> Your instructions
Of the entries below, copy only those lines that contain the word "computer".

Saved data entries
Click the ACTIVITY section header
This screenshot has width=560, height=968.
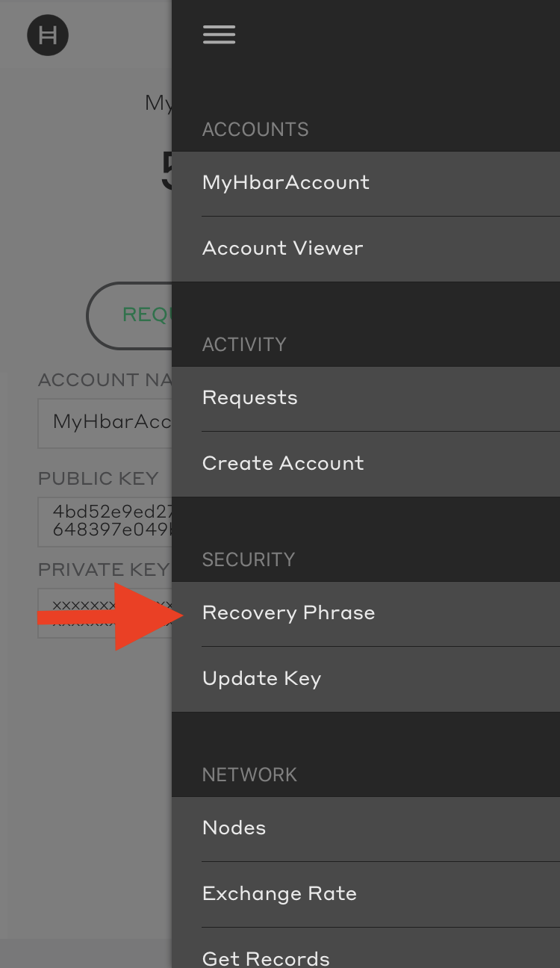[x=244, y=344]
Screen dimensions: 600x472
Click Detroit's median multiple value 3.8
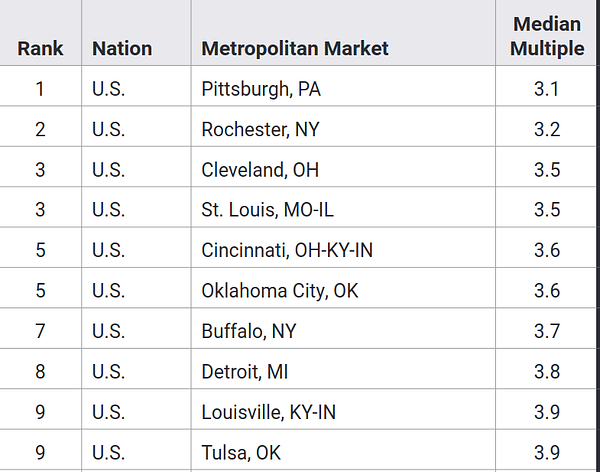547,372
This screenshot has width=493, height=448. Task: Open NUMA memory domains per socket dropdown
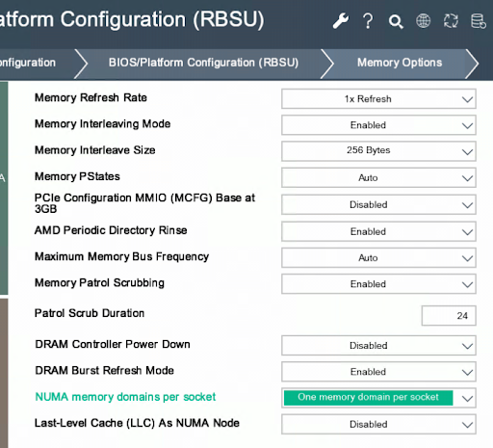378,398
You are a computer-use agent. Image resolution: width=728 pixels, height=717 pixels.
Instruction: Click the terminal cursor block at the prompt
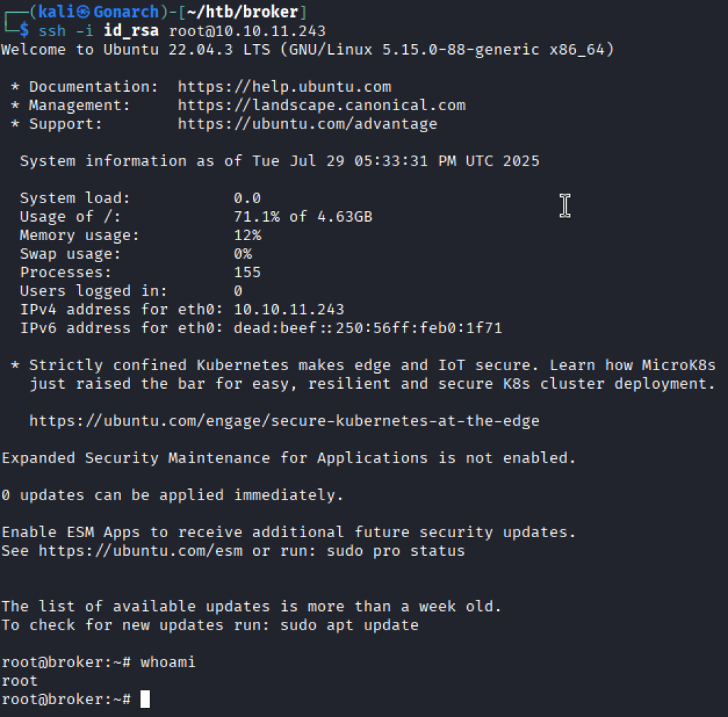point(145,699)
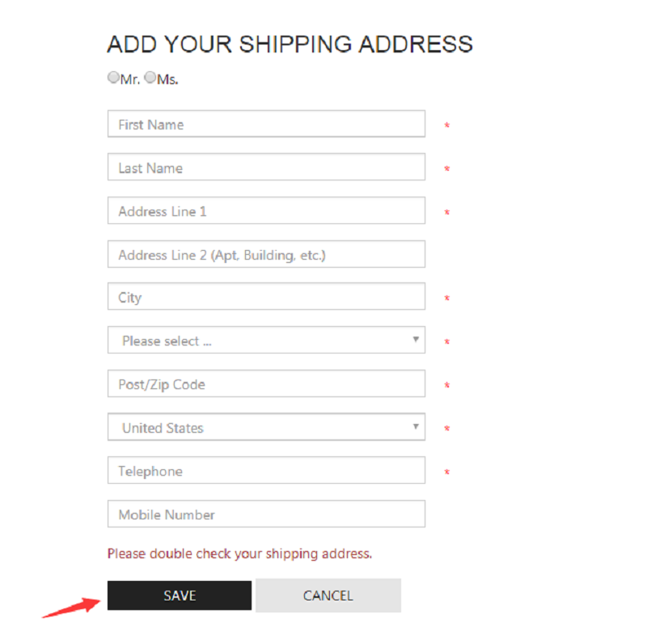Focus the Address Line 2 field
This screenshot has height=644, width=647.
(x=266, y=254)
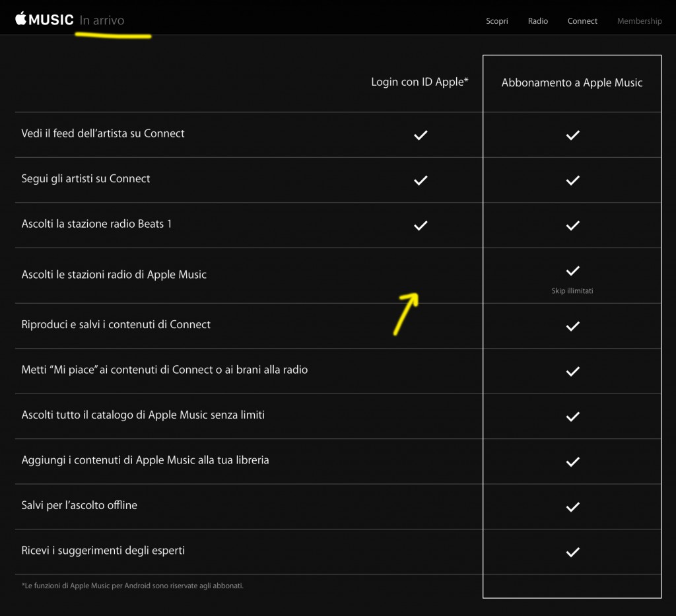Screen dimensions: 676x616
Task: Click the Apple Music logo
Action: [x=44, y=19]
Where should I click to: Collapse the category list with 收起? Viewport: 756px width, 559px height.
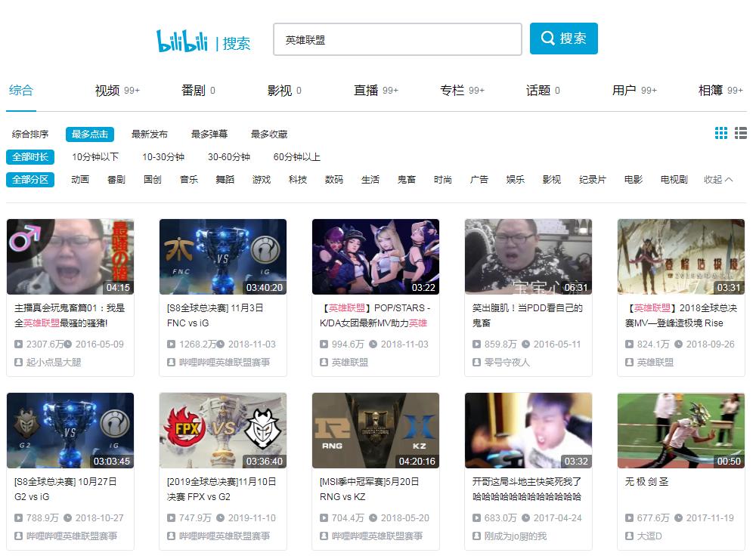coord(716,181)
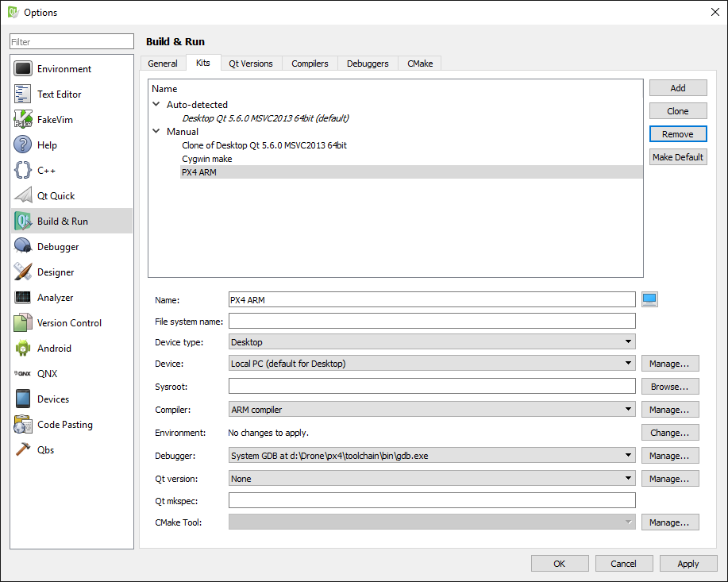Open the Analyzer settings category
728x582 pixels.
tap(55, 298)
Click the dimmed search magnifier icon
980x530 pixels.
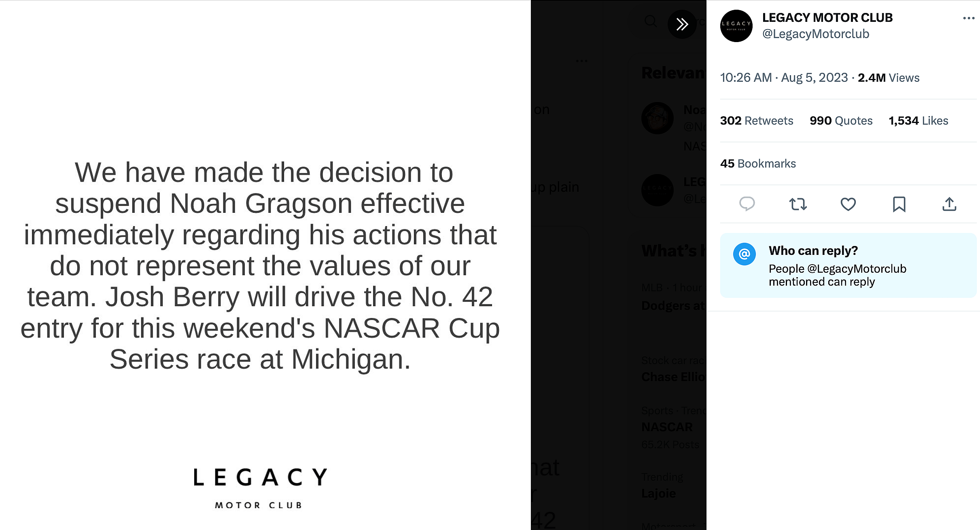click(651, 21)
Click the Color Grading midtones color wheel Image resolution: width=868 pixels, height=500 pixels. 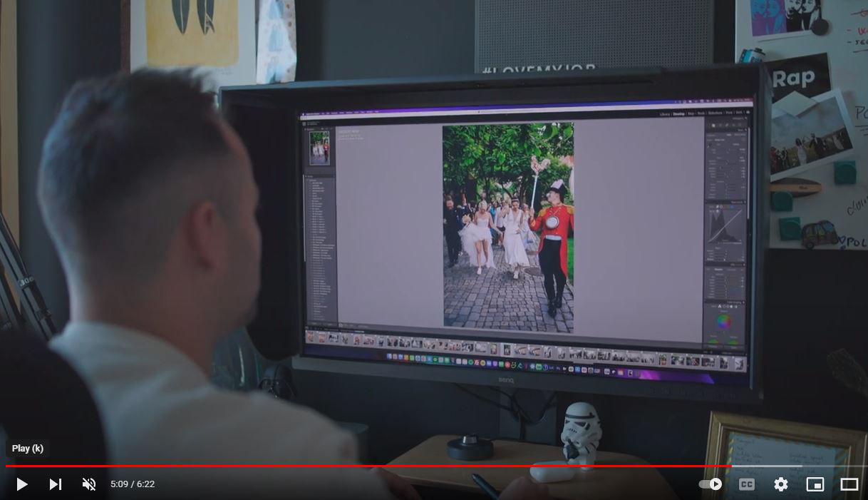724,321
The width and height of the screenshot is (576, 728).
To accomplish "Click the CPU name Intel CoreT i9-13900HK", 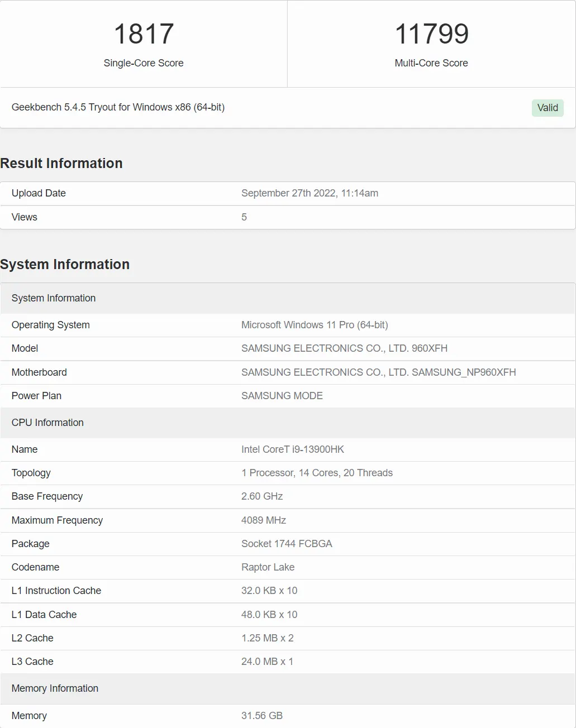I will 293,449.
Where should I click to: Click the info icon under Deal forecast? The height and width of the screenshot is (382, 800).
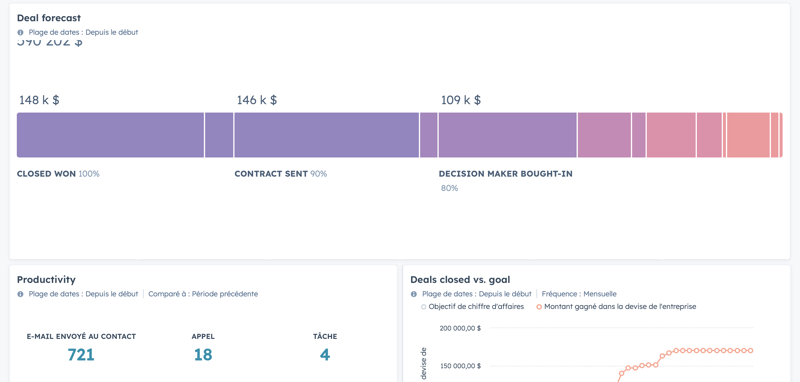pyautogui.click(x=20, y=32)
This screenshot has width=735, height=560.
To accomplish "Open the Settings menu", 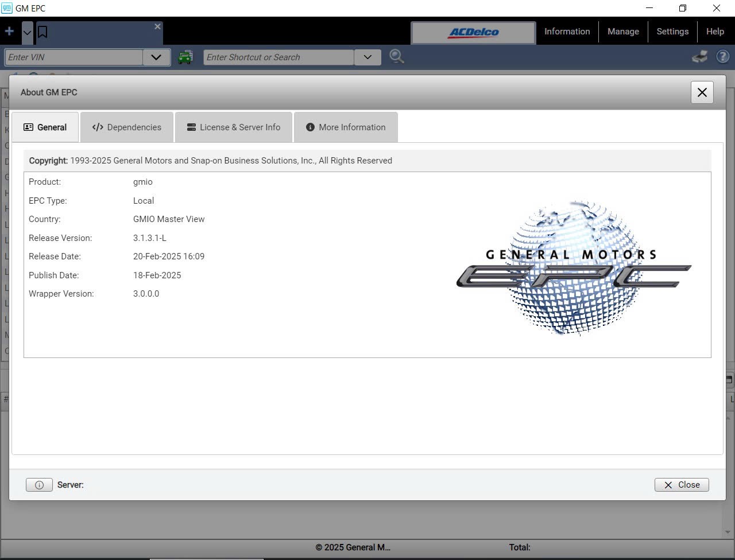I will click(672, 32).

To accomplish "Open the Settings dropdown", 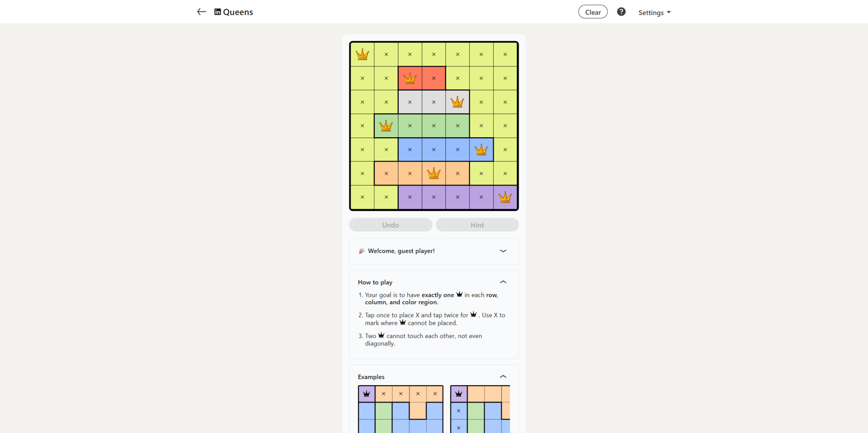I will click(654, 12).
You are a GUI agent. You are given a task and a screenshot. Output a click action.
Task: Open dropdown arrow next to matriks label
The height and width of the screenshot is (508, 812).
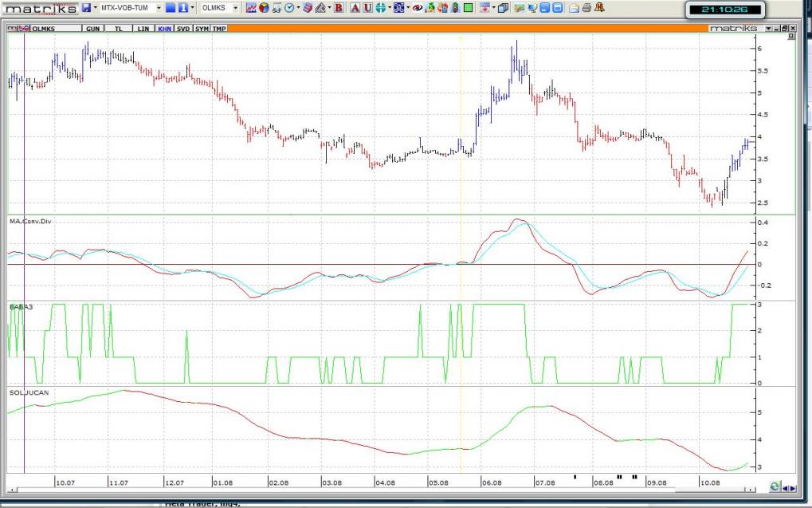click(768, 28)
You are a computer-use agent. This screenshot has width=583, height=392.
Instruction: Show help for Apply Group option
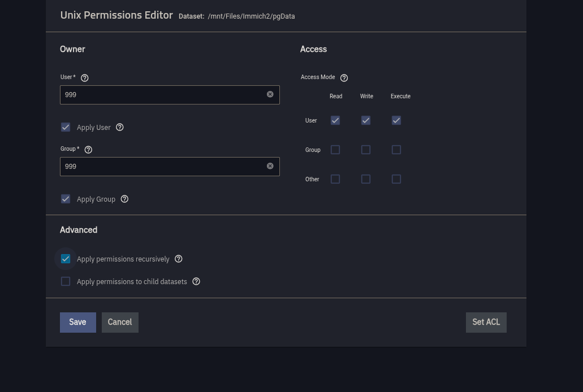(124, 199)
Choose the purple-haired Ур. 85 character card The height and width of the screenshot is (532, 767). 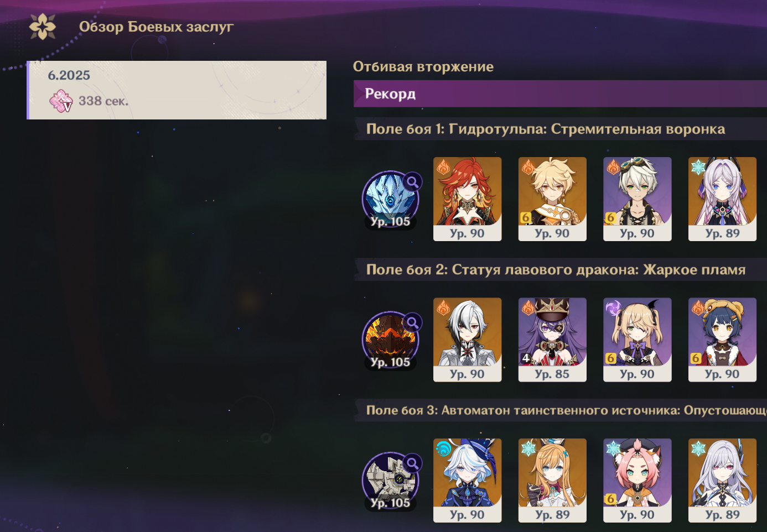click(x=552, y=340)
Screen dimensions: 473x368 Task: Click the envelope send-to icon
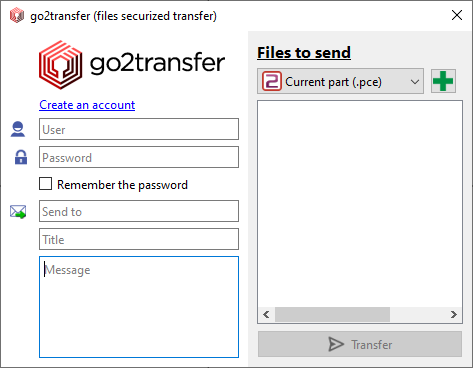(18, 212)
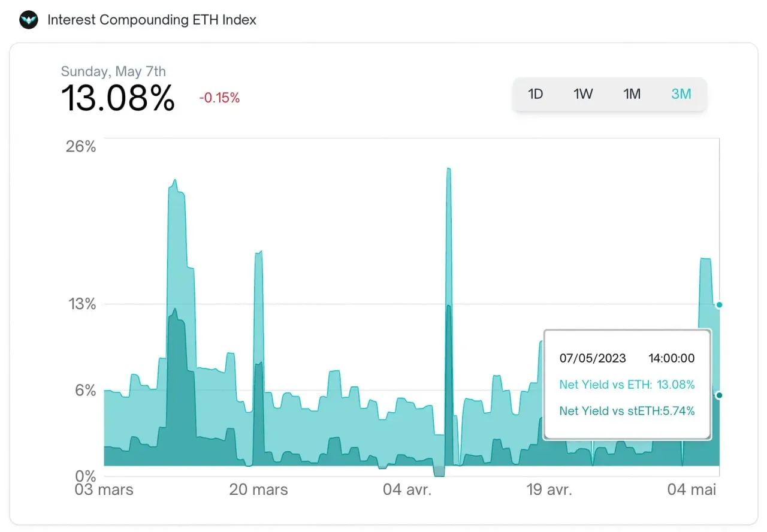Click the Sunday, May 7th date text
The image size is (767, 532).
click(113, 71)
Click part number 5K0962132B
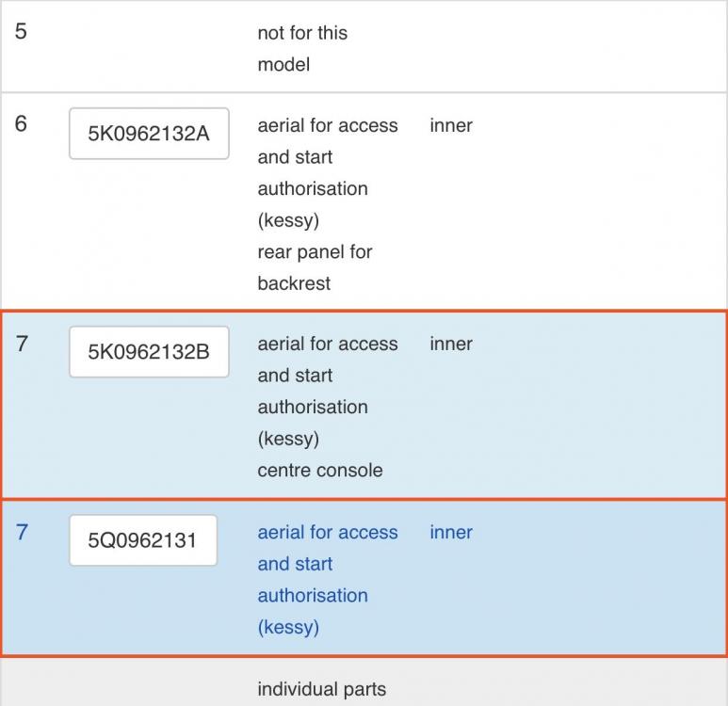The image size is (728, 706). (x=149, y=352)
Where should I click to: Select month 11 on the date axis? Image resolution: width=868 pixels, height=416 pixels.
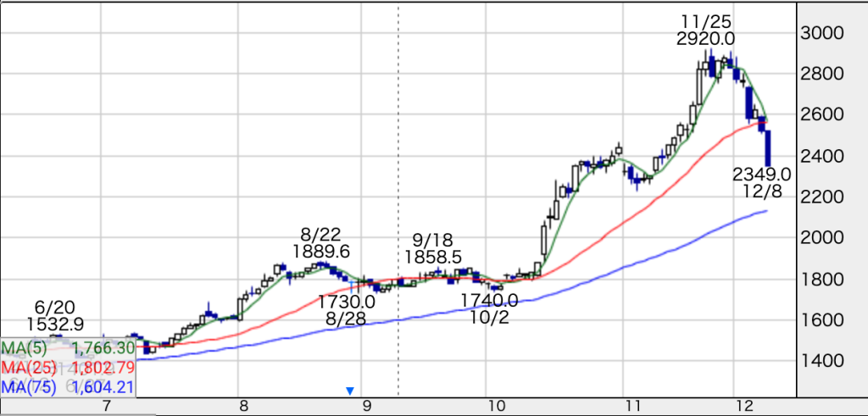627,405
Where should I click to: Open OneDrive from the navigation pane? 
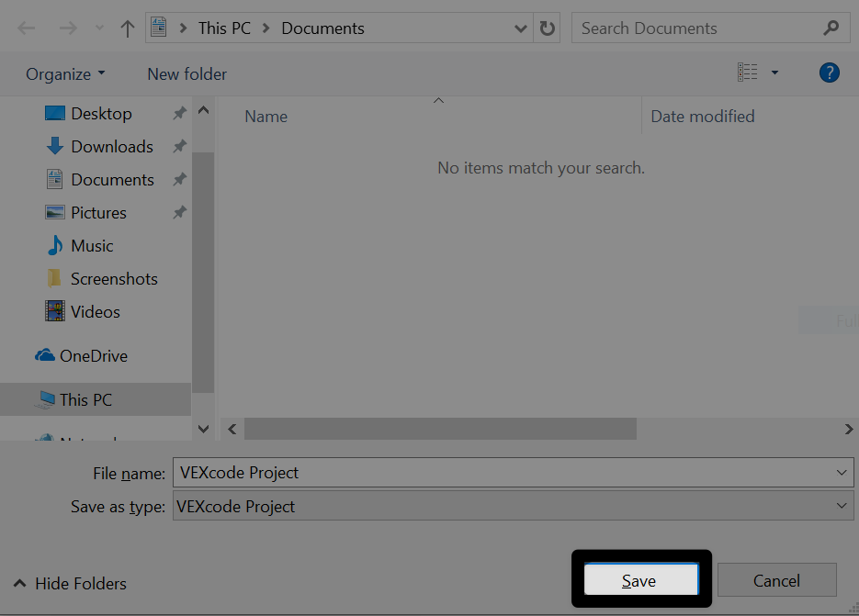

> Written solution
You are a computer-use agent. Image resolution: width=728 pixels, height=717 pixels.
You are a computer-use agent. This screenshot has width=583, height=392.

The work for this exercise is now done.